--- Task directions ---
Once you have read the listing below, output it again exactly.

###

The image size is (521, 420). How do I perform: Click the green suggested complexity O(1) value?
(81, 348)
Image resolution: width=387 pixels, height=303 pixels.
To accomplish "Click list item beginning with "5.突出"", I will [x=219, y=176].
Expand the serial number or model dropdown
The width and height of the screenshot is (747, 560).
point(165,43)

###

--- Final answer ---
The image size is (521, 420). How do I perform: Click the green suggested complexity O(1) value?
(81, 348)
Image resolution: width=387 pixels, height=303 pixels.
To accomplish "Click list item beginning with "5.突出"", I will [x=219, y=176].
Expand the serial number or model dropdown
The width and height of the screenshot is (747, 560).
point(165,43)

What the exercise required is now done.